情報公開の進展は行政に反映され市民参加を促す

 全国市民オンブズマン連絡会議は2021年の第8回全国大会を9月にオンラインで開催。全国の人とつながりやすくなったと、変化を前向きに受け止めている。大会の資料はホームページで公開されている。
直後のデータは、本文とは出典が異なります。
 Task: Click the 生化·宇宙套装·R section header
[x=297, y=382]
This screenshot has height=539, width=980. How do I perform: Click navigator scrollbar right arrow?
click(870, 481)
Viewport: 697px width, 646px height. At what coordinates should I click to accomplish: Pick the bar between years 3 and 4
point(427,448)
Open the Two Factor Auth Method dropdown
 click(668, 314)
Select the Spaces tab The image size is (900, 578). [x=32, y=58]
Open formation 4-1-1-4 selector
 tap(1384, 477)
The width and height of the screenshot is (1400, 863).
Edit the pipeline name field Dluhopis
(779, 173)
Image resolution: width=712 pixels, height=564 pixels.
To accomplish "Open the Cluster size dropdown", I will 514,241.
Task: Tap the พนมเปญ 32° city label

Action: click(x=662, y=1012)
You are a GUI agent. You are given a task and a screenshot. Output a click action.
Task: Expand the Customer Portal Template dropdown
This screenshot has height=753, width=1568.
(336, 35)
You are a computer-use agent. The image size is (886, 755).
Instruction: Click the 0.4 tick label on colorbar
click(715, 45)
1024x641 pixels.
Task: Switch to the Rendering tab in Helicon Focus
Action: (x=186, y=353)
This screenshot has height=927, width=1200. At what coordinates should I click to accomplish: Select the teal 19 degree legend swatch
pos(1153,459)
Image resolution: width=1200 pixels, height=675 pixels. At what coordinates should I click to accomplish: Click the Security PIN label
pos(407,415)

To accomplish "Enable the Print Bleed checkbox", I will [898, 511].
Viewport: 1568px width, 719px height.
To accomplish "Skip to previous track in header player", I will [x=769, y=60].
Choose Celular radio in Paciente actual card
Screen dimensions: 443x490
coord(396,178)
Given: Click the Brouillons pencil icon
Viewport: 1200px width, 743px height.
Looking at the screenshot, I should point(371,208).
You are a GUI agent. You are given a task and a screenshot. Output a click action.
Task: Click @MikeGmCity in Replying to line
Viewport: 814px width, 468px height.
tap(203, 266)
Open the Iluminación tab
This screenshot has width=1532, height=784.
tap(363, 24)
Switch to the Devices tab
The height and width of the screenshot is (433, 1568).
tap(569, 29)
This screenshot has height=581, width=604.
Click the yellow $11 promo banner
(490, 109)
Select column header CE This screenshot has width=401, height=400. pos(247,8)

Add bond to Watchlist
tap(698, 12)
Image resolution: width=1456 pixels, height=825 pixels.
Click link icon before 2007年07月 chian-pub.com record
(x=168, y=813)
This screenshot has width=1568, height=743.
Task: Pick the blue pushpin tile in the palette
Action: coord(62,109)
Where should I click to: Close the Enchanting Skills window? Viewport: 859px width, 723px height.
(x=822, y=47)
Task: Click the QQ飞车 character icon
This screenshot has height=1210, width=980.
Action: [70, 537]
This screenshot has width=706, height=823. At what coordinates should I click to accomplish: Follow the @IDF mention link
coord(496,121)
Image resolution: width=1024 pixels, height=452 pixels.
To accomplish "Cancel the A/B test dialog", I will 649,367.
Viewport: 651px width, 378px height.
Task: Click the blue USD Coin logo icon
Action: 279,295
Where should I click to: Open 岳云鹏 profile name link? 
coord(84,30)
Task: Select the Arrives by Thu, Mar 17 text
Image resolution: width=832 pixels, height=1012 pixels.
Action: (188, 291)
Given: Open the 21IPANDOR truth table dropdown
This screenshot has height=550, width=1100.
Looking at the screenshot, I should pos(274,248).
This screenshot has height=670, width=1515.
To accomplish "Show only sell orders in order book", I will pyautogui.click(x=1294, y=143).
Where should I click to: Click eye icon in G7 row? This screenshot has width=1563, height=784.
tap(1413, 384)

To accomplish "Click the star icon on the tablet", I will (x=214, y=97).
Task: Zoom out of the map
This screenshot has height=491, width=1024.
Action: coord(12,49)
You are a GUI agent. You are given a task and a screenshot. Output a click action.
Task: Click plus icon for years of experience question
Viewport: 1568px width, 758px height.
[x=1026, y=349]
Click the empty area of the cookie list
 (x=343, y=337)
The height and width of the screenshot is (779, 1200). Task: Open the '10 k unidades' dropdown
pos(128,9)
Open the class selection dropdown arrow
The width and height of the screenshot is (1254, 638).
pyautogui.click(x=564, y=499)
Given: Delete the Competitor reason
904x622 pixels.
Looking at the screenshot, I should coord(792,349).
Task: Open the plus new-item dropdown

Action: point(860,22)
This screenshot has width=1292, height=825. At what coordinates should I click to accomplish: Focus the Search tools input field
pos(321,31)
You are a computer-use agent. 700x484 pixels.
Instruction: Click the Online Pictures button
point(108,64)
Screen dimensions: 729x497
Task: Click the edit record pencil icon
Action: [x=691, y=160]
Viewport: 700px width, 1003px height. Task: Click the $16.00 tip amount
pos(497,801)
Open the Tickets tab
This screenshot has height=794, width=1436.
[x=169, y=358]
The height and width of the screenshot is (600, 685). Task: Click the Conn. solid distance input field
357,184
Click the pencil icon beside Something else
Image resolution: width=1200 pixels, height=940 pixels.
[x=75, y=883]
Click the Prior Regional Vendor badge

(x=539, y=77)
 児嶋氏はオンブズマンの活動を通じ、情報公開の進展は行政に反映されるという確信を強めている。活動開始から約25年経過、全国的にメンバーの高齢化が進むなか、福岡ではより身近な町内会などの問題に関心をもち、新たに参加する人が増えており、議会や自治体の在り方に疑問を抱く現職の地方議会議員や自治体職員も含まれる。従来の活動の資料をデータ化してホームページに掲載する準備も着々と進んでいる。市民が参画し、より良いまちとなるよう、オンブズマンの活動は続いていく。


<INFORMATION>
代 表:児嶋 研二
所在地:福岡市中央区薬院1-6-9-702 名和田法律事務所内
設 立:1999年9月
TEL:092-731-7172
URL:https://r.goope.jp/fombuds


<プロフィール>
児嶋 研二
(こじま けんじ)
1953年生まれ。山口県下関市出身。98年、予備校の数学講師の傍ら、市民オンブズマン福岡に参加。